At 16, I was full of life, excitement, and that special something that all teenagers seem to possess: the sense that they're invincible. So believe me when I say that I had no idea anything was wrong as we barreled down a quiet country street, Sublime's "Summertime," blaring from the new stereo, the warm spring wind whistling through the open windows, until I saw the stop sign blur past my window.

"Oh no," I remember thinking. And then nothing.

I should have died. No, really. Every doctor, paramedic, and cute firefighter that helped me that awful, awful day has told me that they've never seen a crash like that where people lived. Doctors since have held up those plastic heart models and told me that my aorta should have separated from my heart upon impact. I didn't have an airbag. My seat belt was torn off of the wall of the car because of the sheer force.

It's a strange thing to hear, as a 16 year-old lying in a hospital bed, that you're not supposed to be there. Aren't I invincible? The doctors kept asking if we had been drinking or doing drugs. No, I kept saying, No. We were invincible.

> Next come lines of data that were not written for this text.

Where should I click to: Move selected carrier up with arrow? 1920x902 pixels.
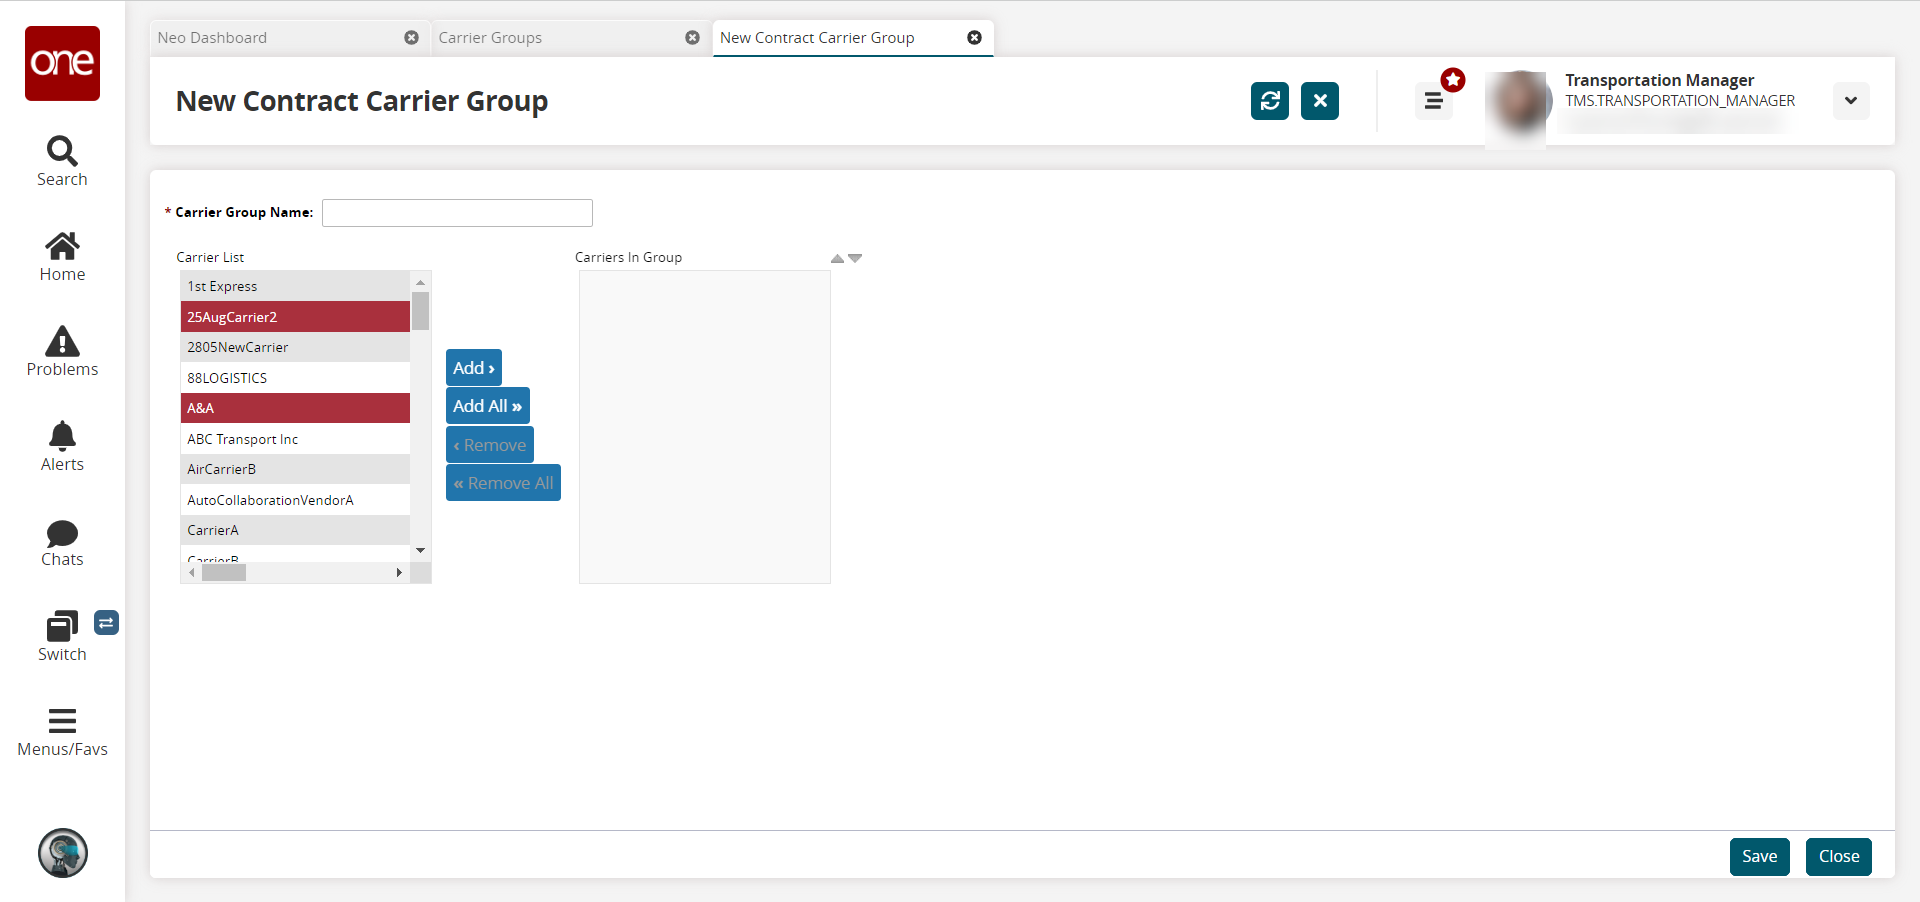(x=837, y=258)
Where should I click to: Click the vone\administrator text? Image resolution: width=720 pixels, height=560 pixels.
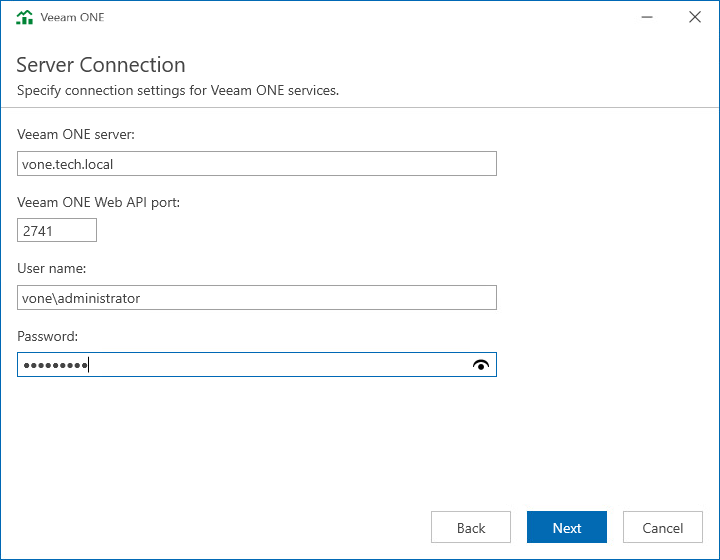[81, 298]
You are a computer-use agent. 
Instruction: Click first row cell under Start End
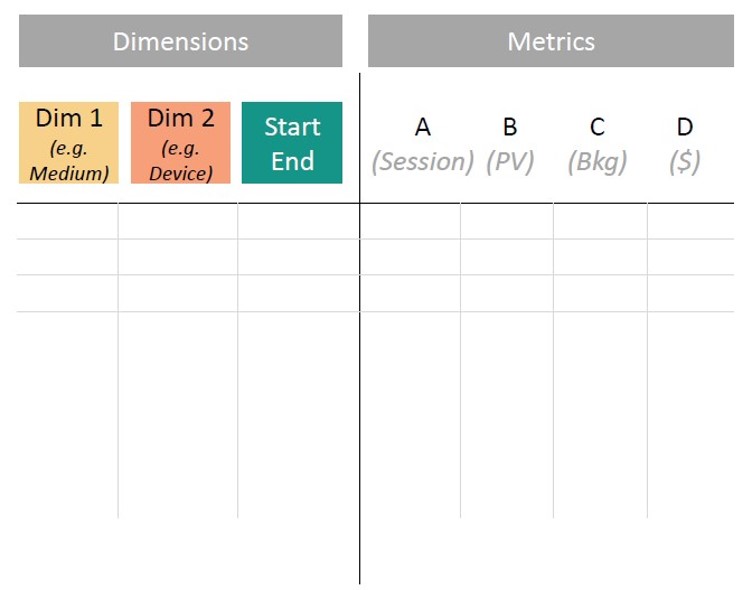point(298,221)
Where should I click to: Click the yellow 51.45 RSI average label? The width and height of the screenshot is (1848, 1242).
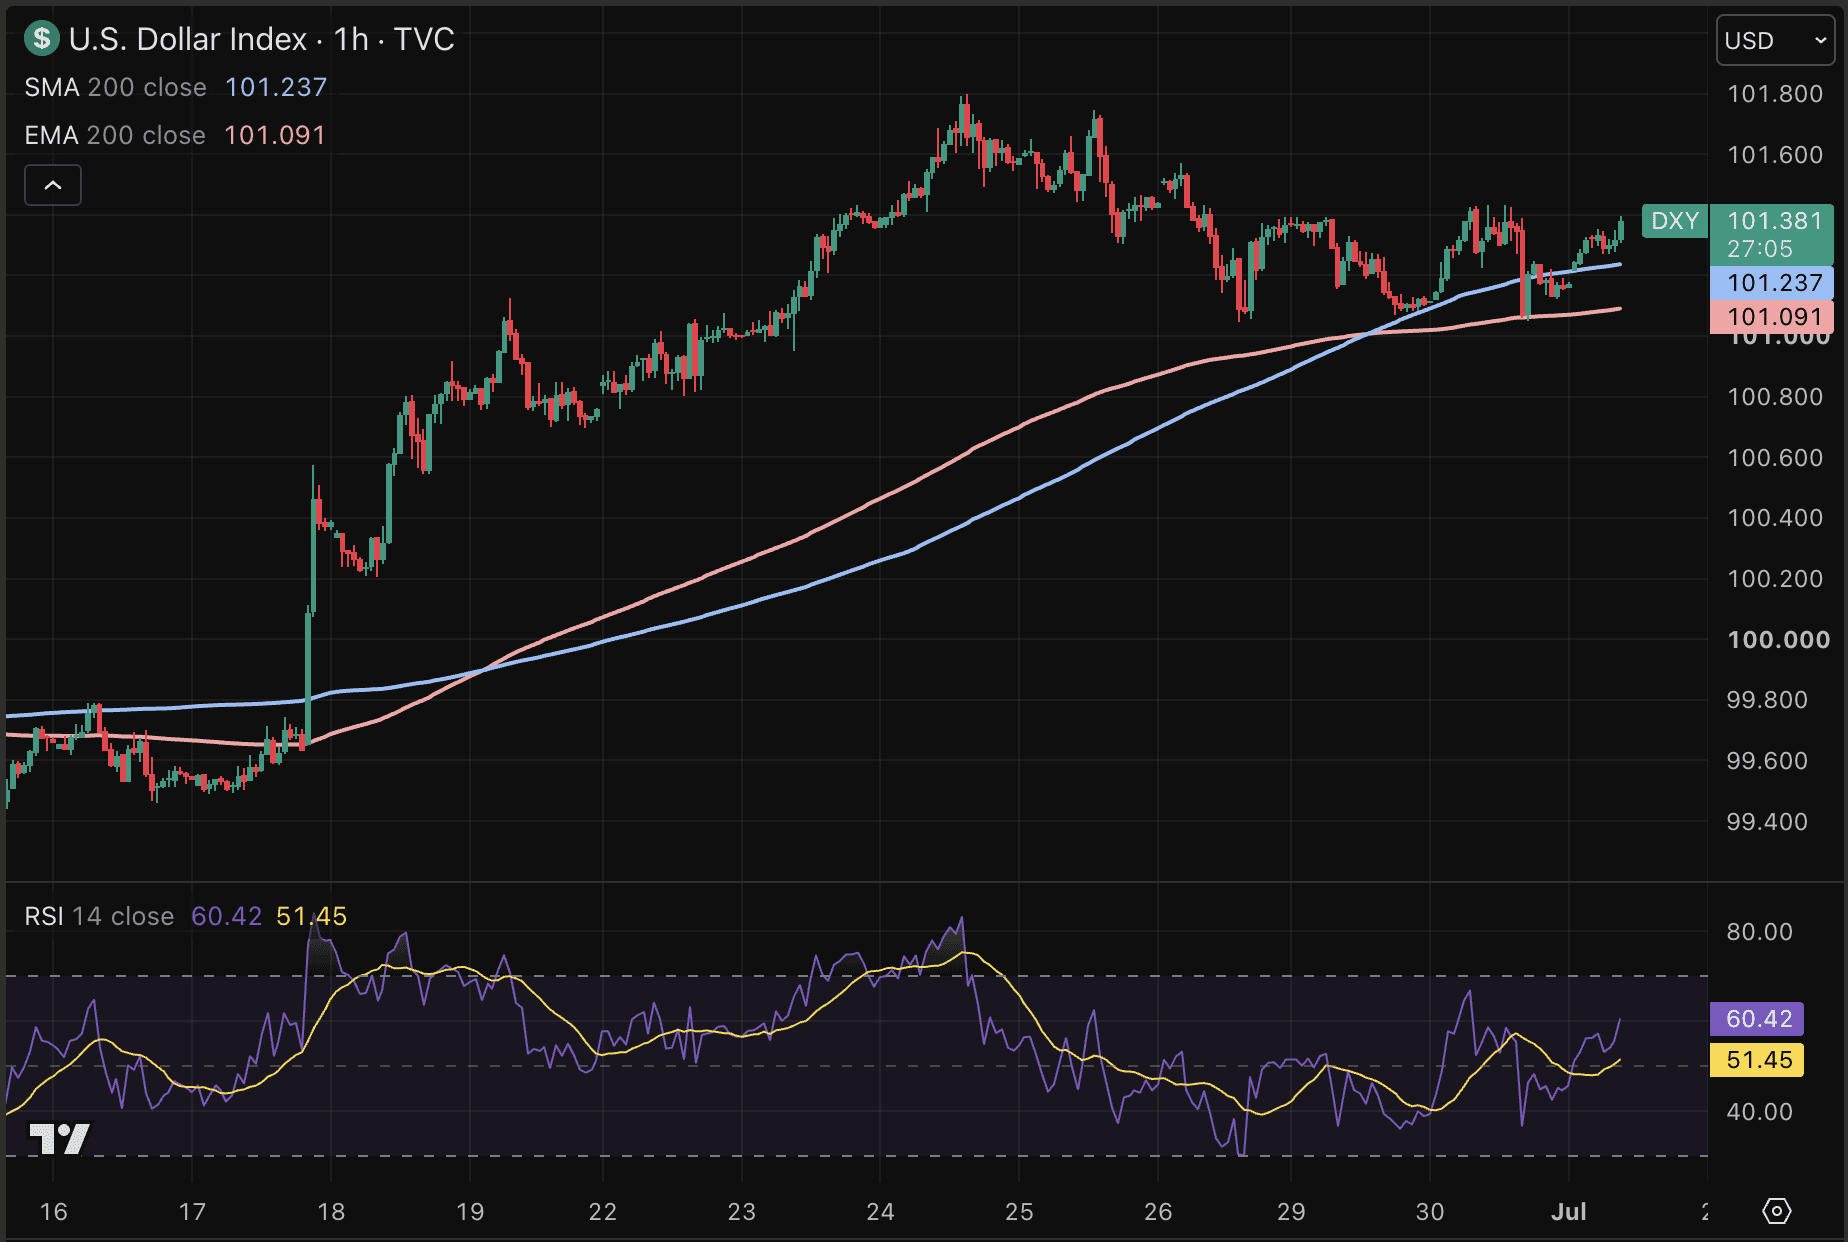tap(1757, 1060)
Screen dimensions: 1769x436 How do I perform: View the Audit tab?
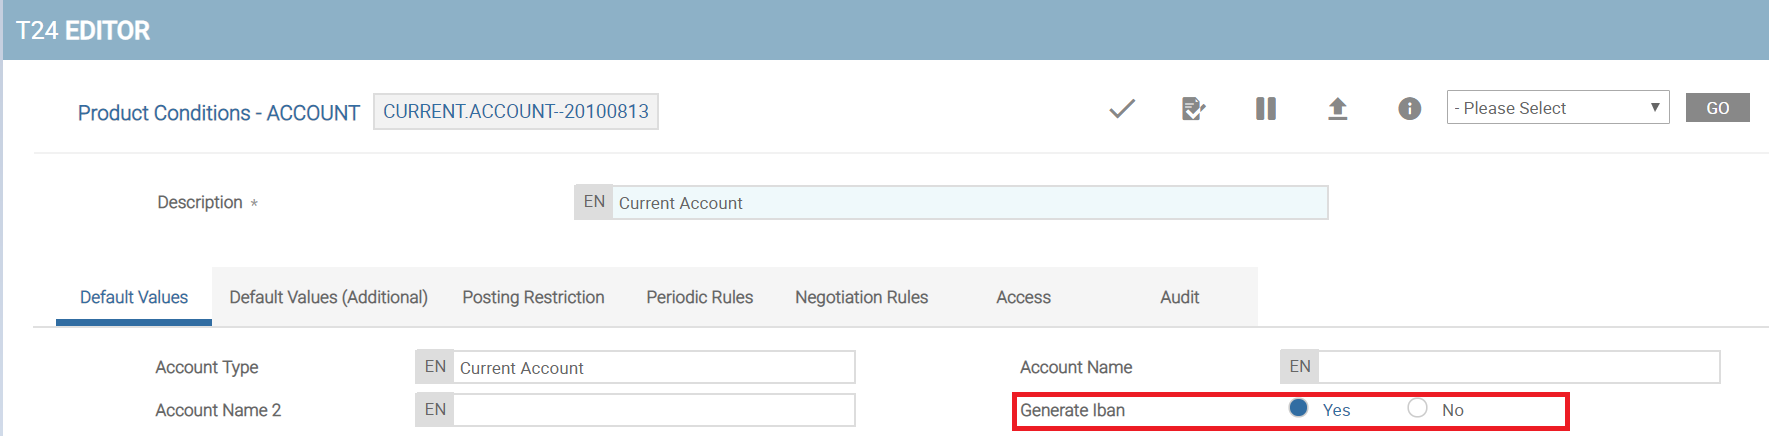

It was God, people would say. It was a guardian angel, or pure dumb luck or physics. It's been 10 years and still, I'm not sure why. All I know is that I'm alive, and in all reality, I shouldn't be. I feel indebted, in a way, to whatever force came to the decision that that particular Thursday wouldn't be my last. Every day since the accident I wake up and feel completely, utterly grateful for the chance to just live another day. Every day is a celebration of sorts, because I get to experience all the little things that make life wonderful, and I was so incredibly close, a breath away, from getting to experience anything ever again.

So today I am celebrating ten wonderful years of getting to live my life. I am here today, and in the last ten years, I have experienced so much. I graduated high school, college, and graduate school. I met so very many amazing people whose presence in my life just brightens it, and I met Evan, my love. And then there are the little things that also make life so worth living. To go outside, feel the grass between my toes, and watch the trees sway quietly in the wind. To wake up every morning, open my eyes, and see the love of my life sleeping peacefully next to me. To feel the sun on my face, take a deep breath, and let myself be completely overwhelmed by the absolute beauty of it all, of everything.

Ten years ago, I lost that invincible feeling, but I was rewarded with such an enormous appreciation for life, and just how much of a gift it is. Life is purely amazing, beautiful, and I am awed by the sheer wonder of it all. Thank you, God, Luck, Physics, for these last ten years. I can't wait to see what wonderful (and ordinary) things Life has in store for me in the next ten years to come.